Cross-Posted with Permission from Tyler Seville / Re:CAP
The Supplemental Nutritional Assistance Program (SNAP), formally known as the Food Stamp Program, has proven to be one of most successful safety net programs since its start some fifty years ago. While the program has often been a political target for opponents, SNAP has recently come under attack as one of the causes of the high rate of obesity in the United States.
For those unfamiliar with the program, SNAP provides government aid for eligible, low-income individuals to purchase food. The federal government provides the funding for SNAP, and state governments administer the program. Federal legislation for SNAP is reauthorized by Congress every five years, and while the next reauthorization will occur in 2019, congressional hearings have already begun.

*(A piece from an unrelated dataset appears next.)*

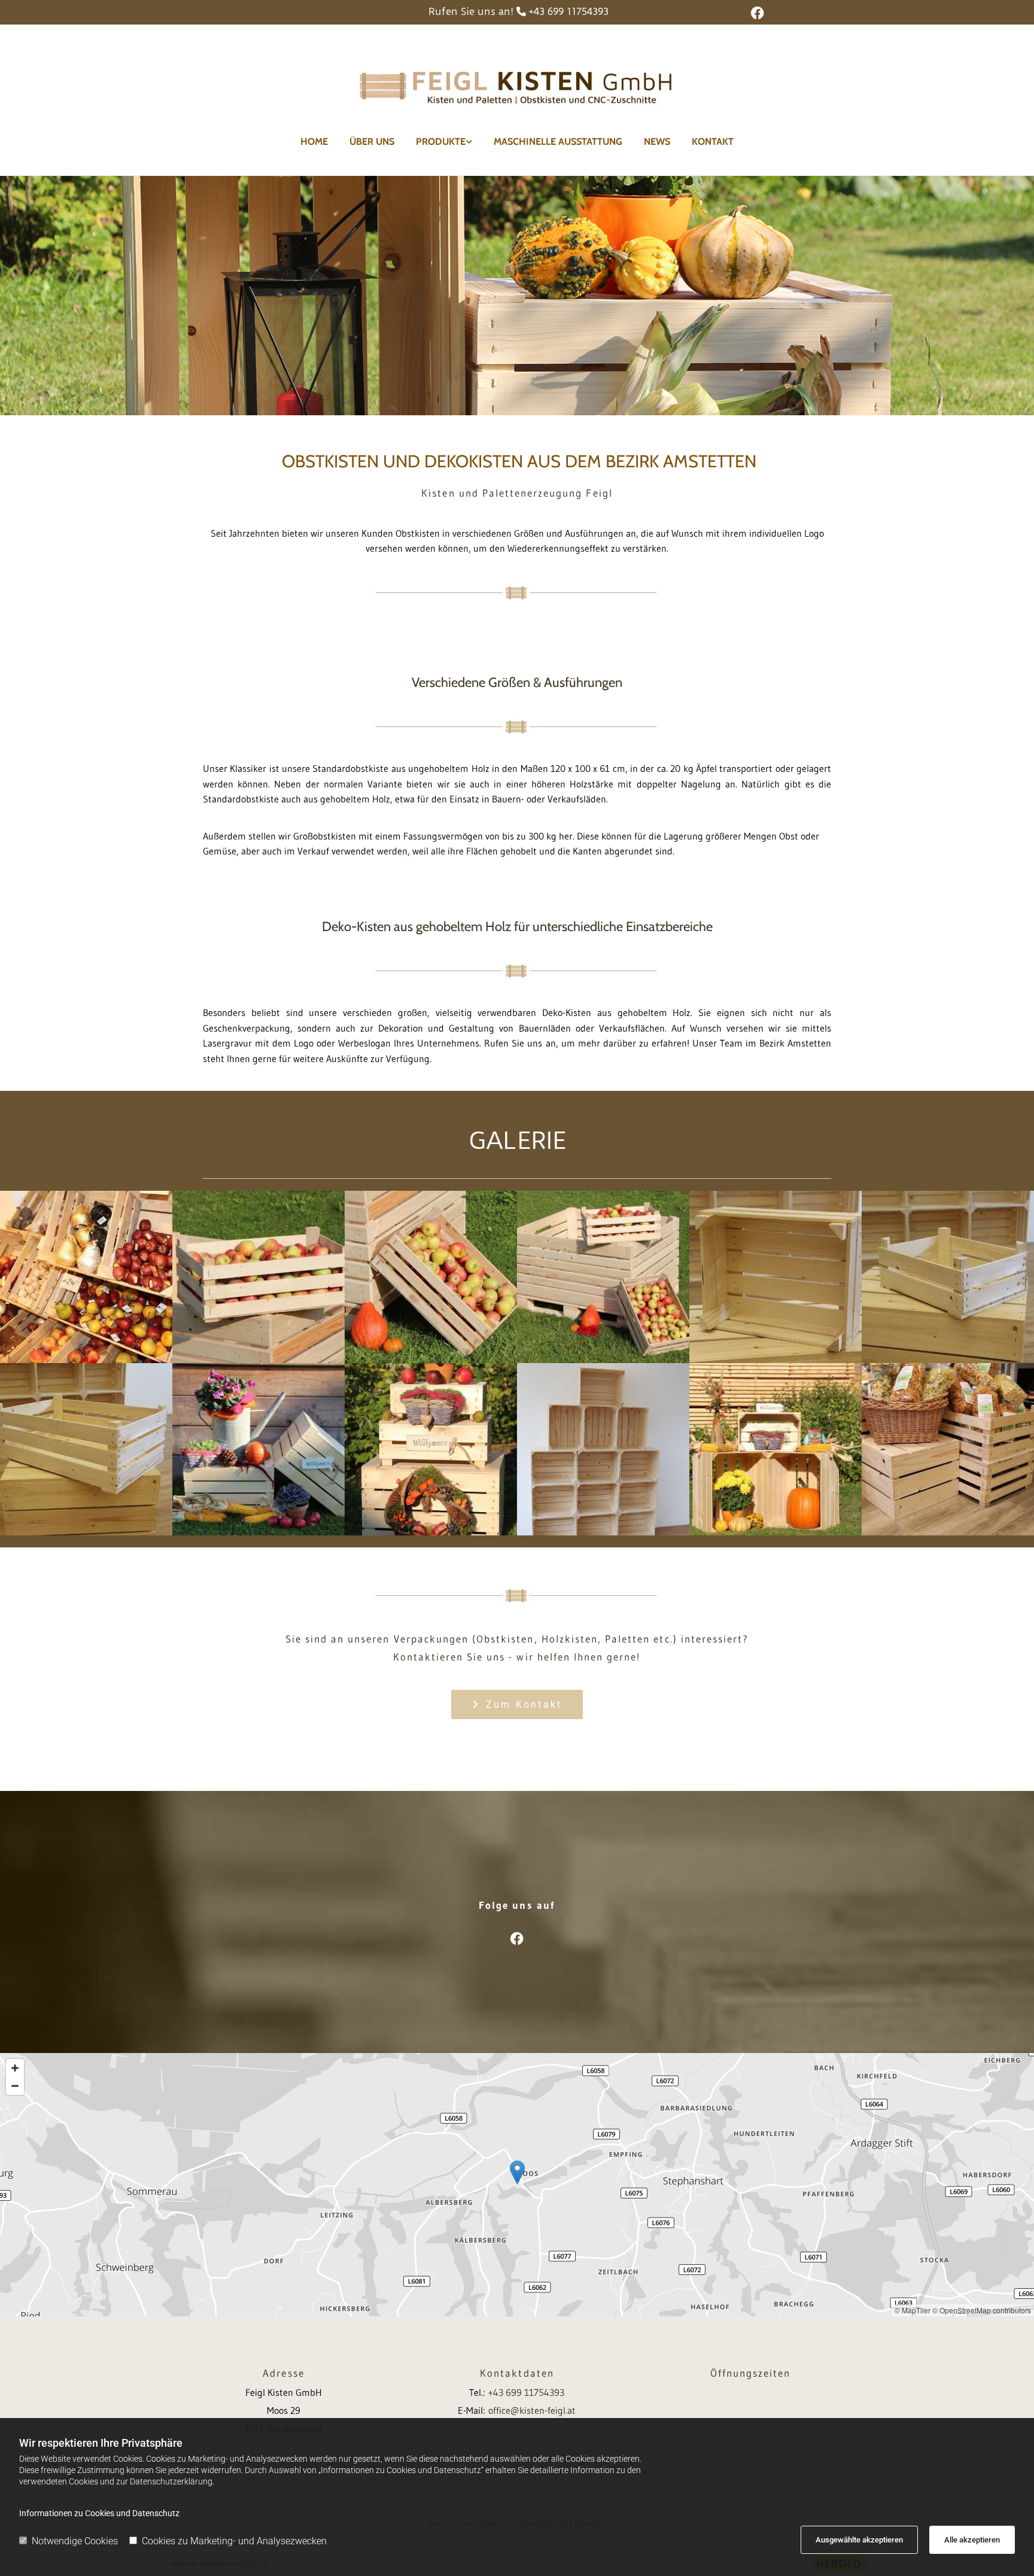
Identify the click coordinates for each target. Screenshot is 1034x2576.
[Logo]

Assuming these obesity-causing claims are true, the Republican Congress has two foundational schools of thought to make change: “SNAP-Choice” or “SNAP-Restrictions.” “SNAP-Choice,” a libertarian leaning view, would continue to allow individuals to spend their funds as they see fit. The policy relies on an individual’s rationality to determine food choices without government intervention. On the other hand, “SNAP-Restrictions,” a more paternalistic view, would limit the number of food options available to SNAP recipients. Government would define what foods would be “good” and “bad” based on the notion that public funds should support public health. However, it is important to note that SNAP restrictions already exist, and Congress would be building onto a restrictions list that already prevents the purchase of items like cigarettes and alcohol.
Presently, there is still little evidence that restricting SNAP funds will reduce obesity among recipients. In theory, a paternalistic restriction would not prevent individuals from purchasing unhealthy foods, as they would simply reallocate their non-SNAP funds to make these purchases. Similar to recent studies evaluating “sin taxes” on cigarettes and soda, individuals would not automatically change their behavior and stop consumption. Consumers need to see the difference in price and rationalize long-term effects of an unhealthy decision, which often comes with education—not taxation. At the same time, changes to the existing program, like adding restrictions, could lead to confusion and an overall decline in the use of the program.
However, a third view of Libertarian Paternalism may act as an effective approach to this issue. Libertarian Paternalism attempts to encourage an individual’s choice in “welfare-promoting-directions” without restricting choice. In this case, the government could incentivize healthy food purchases without offering any SNAP restriction. To test this, the USDA implemented the Healthy Incentive Program (HIP), which incentivized SNAP recipients to purchase fruits and vegetables by providing an extra $0.03 for every $1.00 spent on fruits and vegetables. The program, which ended after two years, saw an increase in fruit and vegetable consumption among participants, and most retailers found it easy to implement.
At the state level, several Republican-controlled legislatures are grappling with this same paternalism versus libertarianism dilemma. Over a dozen state legislatures have either proposed legislation seeking permission to restrict SNAP purchases or passed resolutions to encourage Congress to act. Some states requested waivers from the USDA to restrict SNAP food choice by excluding certain foods like soda and candy from their purchasing lists. However, states cannot implement these restrictions without federal approval. While the Obama Administration blocked these attempts, state leaders see an opportunity with the Trump Administration, (although the new administration’s direction on this issue remains unclear).
More recently, Arkansas Governor Asa Hutchinson (R) signed into law a SNAP incentive program to encourage the purchase of healthy foods. One could argue that this law is a Libertarian Paternalistic approach to this problem: the legislation authorizes the state’s Department of Human Services to provide SNAP recipients with additional funds to purchase locally-grown fruits and vegetables as well as provide additional funds for nutritional education programs. The bill was an outgrowth of a successful, local program, originally funded by the USDA. The program initially allowed for SNAP funds to be used at farmer markets, but will now expand to grocery stores and wherever else SNAP is accepted.
Moving forward, Paul Ryan and the Republican Congress will have a choice to make on how they expect to update SNAP and the rest of the social safety net. Late last year, the House Committee on Agriculture published a comprehensive primer outlining the future of SNAP that has already guided the discussion for the committee. While additional research and pilot programs would be beneficial, a Libertarian Paternalistic approach could provide the balance between ideology and application to promote healthy choices in a divided Republican Congress.